[[ Information supplied open ]]
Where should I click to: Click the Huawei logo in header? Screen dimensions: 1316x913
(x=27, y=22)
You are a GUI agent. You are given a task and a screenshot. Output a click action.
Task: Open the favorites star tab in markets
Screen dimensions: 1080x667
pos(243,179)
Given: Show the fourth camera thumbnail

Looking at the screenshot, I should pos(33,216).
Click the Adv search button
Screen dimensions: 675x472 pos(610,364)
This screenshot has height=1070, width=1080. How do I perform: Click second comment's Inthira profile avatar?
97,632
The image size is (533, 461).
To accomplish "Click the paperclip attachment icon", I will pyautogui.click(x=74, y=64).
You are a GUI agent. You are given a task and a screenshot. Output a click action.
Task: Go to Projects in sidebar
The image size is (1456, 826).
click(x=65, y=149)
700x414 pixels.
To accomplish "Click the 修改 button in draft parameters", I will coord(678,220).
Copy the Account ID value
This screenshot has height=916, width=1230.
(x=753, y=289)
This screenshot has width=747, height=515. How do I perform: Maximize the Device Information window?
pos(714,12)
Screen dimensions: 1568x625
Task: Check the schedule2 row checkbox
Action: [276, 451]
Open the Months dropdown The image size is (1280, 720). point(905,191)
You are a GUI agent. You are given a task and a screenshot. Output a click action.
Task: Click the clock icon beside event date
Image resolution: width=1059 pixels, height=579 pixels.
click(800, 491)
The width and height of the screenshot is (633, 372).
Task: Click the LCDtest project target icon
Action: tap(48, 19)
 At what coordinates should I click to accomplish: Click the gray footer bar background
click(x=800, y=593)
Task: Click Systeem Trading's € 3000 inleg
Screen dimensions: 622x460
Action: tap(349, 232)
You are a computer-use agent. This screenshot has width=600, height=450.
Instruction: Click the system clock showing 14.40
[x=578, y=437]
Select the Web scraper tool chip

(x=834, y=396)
[[ Information supplied closed ]]
Write out the entries above once more, without altering anything.

Where should I click to: Click the Huawei logo in header? Screen dimensions: 1316x913
(x=27, y=22)
You are a GUI agent. You are given a task and a screenshot. Output a click action.
Task: Open the favorites star tab in markets
Screen dimensions: 1080x667
pos(243,179)
Given: Show the fourth camera thumbnail

Looking at the screenshot, I should pos(33,216).
Click the Adv search button
Screen dimensions: 675x472 pos(610,364)
This screenshot has height=1070, width=1080. How do I perform: Click second comment's Inthira profile avatar?
97,632
The image size is (533, 461).
To accomplish "Click the paperclip attachment icon", I will pyautogui.click(x=74, y=64).
You are a GUI agent. You are given a task and a screenshot. Output a click action.
Task: Go to Projects in sidebar
The image size is (1456, 826).
click(x=65, y=149)
700x414 pixels.
To accomplish "Click the 修改 button in draft parameters", I will coord(678,220).
Copy the Account ID value
This screenshot has height=916, width=1230.
(x=753, y=289)
This screenshot has width=747, height=515. How do I perform: Maximize the Device Information window?
pos(714,12)
Screen dimensions: 1568x625
Task: Check the schedule2 row checkbox
Action: [276, 451]
Open the Months dropdown The image size is (1280, 720). point(905,191)
You are a GUI agent. You are given a task and a screenshot. Output a click action.
Task: Click the clock icon beside event date
Image resolution: width=1059 pixels, height=579 pixels.
click(800, 491)
The width and height of the screenshot is (633, 372).
Task: Click the LCDtest project target icon
Action: tap(48, 19)
 At what coordinates should I click to accomplish: Click the gray footer bar background
click(x=800, y=593)
Task: Click Systeem Trading's € 3000 inleg
Screen dimensions: 622x460
Action: tap(349, 232)
You are a computer-use agent. This screenshot has width=600, height=450.
Instruction: Click the system clock showing 14.40
[x=578, y=437]
Select the Web scraper tool chip

(x=834, y=396)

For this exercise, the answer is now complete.